During the summer of 2012, as Barack Obama and Mitt Romney competed in a game of “How Low Can You Go?” on federal student-loan interest rates, Congress tussled to a stalemate on the issue, settling for a one-year extension of the 3.4 percent interest rate on subsidized Stafford loans, those available to students with demonstrated financial need. The government pays the interest on subsidized Stafford loans while the student is in school (hence “subsidized”). But the current rate extension is set to expire July 1, and if Congress does not act, the interest rate will double for 7 million students.
“We can’t afford to wait,” Warren has said, doing her best to rally supporters to action in a made-up crisis. We are in need of a long-term solution, but Warren’s bill is not it.
Brookings Institution fellows Matthew M. Chingos and Beth Akers dismiss the proposal as “a cheap political gimmick.” Not only would it be in effect for only one year, but, as they neatly summarize the proposal’s approach, it “confuses market interest rates on long-term loans (such as the ten-year Treasury rate) with the Federal Reserve’s Discount Window (used to make short-term loans to banks), and it also does not reflect the administrative costs and default risk that increase the costs of the federal student-loan program.”
In pushing her bill, Warren, for her political convenience, has studiously misrepresented the interest rates extended to banks. “The banks pay interest that is one-ninth of the amount that students will be asked to pay,” she complained. “That’s just wrong. It doesn’t reflect our values.” Warren derided the notion that “the banks get exceptionally low interest rates because the economy is still shaky and banks need access to cheap credit to continue the recovery,” adding, “our students are just as important to our recovery as our banks.”
What Warren is alluding to is the Federal Reserve Discount Window, which the Fed defines as “an instrument of monetary policy that allows eligible institutions to borrow money, usually on a short-term basis, to meet temporary shortages of liquidity caused by internal or external disruptions.” Warren may have been a professor in a past life, but even the most rabid deconstructionist is unlikely to associate an “institution” that has “temporary shortages of liquidity” with a typical college student.
But it is not confusion; it is misrepresentation. The Discount Window is an emergency measure used to prevent runs on banks; it is offered “short-term.” And these measures are typically very short-term: frequently, overnight.

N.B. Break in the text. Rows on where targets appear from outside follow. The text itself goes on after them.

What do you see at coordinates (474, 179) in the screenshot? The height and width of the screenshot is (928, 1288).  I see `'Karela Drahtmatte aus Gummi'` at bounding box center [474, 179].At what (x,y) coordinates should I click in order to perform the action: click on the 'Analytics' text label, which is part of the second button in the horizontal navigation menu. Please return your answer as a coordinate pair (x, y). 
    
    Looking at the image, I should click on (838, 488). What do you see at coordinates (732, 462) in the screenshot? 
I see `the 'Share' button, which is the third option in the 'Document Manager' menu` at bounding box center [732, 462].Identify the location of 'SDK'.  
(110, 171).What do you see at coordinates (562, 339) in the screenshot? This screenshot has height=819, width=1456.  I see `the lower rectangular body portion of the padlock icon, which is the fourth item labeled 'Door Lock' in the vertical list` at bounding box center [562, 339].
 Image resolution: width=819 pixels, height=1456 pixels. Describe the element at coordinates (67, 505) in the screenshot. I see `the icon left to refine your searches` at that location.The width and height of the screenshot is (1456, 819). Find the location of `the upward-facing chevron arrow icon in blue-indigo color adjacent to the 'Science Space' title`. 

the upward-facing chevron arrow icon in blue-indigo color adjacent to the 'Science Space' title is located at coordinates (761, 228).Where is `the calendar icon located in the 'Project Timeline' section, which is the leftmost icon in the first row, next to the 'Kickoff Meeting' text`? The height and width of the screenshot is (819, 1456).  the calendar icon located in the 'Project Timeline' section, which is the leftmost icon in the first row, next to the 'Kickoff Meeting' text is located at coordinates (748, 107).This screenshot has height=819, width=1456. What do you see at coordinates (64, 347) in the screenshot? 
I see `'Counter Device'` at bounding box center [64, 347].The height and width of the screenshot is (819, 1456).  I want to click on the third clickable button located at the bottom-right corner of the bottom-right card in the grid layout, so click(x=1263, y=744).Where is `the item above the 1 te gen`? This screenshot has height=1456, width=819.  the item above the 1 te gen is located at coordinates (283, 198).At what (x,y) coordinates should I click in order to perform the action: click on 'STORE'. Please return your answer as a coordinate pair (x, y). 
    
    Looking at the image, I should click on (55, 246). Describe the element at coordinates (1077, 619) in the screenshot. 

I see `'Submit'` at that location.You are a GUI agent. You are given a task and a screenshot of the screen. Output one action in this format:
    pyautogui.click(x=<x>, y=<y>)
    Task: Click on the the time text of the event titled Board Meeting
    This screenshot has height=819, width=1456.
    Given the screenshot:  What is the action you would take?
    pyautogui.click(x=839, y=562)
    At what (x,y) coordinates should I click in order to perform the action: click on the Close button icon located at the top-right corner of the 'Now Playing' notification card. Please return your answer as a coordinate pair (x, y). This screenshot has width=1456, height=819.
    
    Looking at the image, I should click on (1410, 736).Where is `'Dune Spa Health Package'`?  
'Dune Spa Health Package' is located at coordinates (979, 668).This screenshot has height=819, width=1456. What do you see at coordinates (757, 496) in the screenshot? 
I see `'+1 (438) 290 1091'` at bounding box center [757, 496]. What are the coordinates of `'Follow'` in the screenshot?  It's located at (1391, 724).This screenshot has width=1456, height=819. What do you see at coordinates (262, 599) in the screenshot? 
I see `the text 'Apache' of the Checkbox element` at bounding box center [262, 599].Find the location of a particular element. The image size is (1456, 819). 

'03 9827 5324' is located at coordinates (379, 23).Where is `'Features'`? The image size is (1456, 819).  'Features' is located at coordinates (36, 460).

As the Daily Beast’s Megan McArdle observes, “No one except possibly a lunatic has told Elizabeth Warren that banks are getting 0.75 percent at the discount window as a thank-you for all the hard work they’re doing helping the economy.” Banks get those low rates for three sound reasons: “The borrowers have assets and income that are easy to seize, the loans are quite short term, and the banks are required to put up collateral. . . . Students, on the other hand, are borrowing for a decade, and the only thing they’re putting up as a guarantee is their character.”